His academic career and reputation progressed steadily such that he became a leader in the thermal properties field and 1994 saw the pinnacle attained with the award of a long overdue personal University Chair not only for his research and development at UMIST — but also his ability to obtain significant external research income. After a 3 year stint as head of department he finally retired in 2000 after winding down through a two year part time teaching position.

It was during his very early-career interests in measurements of thermal transport properties that he became involved with the ECTP, a link that was never broken even after his retirement. The first meeting was in Baden-Baden in 1968 followed by the second in Salford in the UK in 1970. Roy participated at this conference and subsequently became well-known amongst his contemporaries for his contributions on thermal measurements and their application. At the third conference in Turin he authored the first two of a number of valuable contributions on thermal diffusivity and related topics that were presented and published in the conference proceedings at various times during the series that he attended regularly until the one in Bratislava in 2005.

In addition to these direct contributions to the ECTP conferences he became a forceful member of its International Organizing Committee in the stimulation, organization and support of further meetings in the series. Furthermore in 1993, following the sudden serious illness of Prof. Fitzer, the editor the thermal section of the journal High Temperatures-High Pressures (HTHP), Roy, after a brief period when they shared the post, agreed to accept the responsibility and become the editor of the Journal. He became directly involved with the publication of the papers including those at the ECTP conferences carried out the numerous tasks in his usual forceful manner until his own retirement from UMIST in 2000. The result of these many contributions to the subject of thermophysical properties was recognized in 1999 by the ECTP Lifetime Award for Outstanding Contributions to the Field.

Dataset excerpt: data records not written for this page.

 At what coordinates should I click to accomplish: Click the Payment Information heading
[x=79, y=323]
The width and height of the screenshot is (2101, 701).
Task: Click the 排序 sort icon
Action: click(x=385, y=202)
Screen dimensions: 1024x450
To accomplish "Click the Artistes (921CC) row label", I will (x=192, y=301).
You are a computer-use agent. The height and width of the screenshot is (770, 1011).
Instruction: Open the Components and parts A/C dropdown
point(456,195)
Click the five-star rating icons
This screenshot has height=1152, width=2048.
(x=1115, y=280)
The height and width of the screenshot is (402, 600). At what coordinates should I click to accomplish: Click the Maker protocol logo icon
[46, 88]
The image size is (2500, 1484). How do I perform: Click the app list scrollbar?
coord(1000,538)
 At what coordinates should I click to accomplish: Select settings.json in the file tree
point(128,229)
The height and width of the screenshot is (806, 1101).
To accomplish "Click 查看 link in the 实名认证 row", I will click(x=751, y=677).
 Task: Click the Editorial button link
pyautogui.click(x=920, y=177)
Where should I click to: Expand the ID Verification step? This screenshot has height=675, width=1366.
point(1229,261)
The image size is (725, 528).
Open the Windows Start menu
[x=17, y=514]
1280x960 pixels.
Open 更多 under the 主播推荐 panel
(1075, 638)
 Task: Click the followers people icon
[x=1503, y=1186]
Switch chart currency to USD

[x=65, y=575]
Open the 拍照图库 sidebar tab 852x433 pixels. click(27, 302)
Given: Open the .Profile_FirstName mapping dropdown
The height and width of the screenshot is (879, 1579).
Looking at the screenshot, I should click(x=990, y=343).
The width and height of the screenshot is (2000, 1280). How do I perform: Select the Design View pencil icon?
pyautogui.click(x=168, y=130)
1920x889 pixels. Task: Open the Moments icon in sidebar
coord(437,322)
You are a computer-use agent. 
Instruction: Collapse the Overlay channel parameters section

Roy was frequently invited to international materials meetings, often as a keynote speaker or conference session chairman made fellow of several institutions and appointed editor of the Journal of High Temperature Materials. Among the many other awards and honors relevant to this field are:

• 1985 Elected Fellow of the International Thermal Conductivity Conference
• 1989 Elected Fellow of the Institute of Ceramics
• 1992 Elected Fellow of the Institute of Physics
• 1995 Thermal Conductivity Conference Award for outstanding contribution to the field

He really enjoyed teaching and was a highly popular and effective lecturer with his under graduates by being able to make complex concepts and ideas understandable. However his major forte and rapport was the direct involvement with post graduate and post doctoral students most of whom he treated as an extended family. On various occasions he managed to find funds that enabled one or two of such students to attend an appropriate conference. He was immensely proud of all of his students and it was a constant measure of the relationships he established, as he did with so many people, that many of them stayed in regular contact as their careers and lives progressed.

Over the years his reputation became international in extent and thus he, often accompanied by Rene, attended many conferences at home and overseas, including USA, China, Russia, where his inputs and pithy comments on many topics, not necessarily technical, were always respected for their relevance.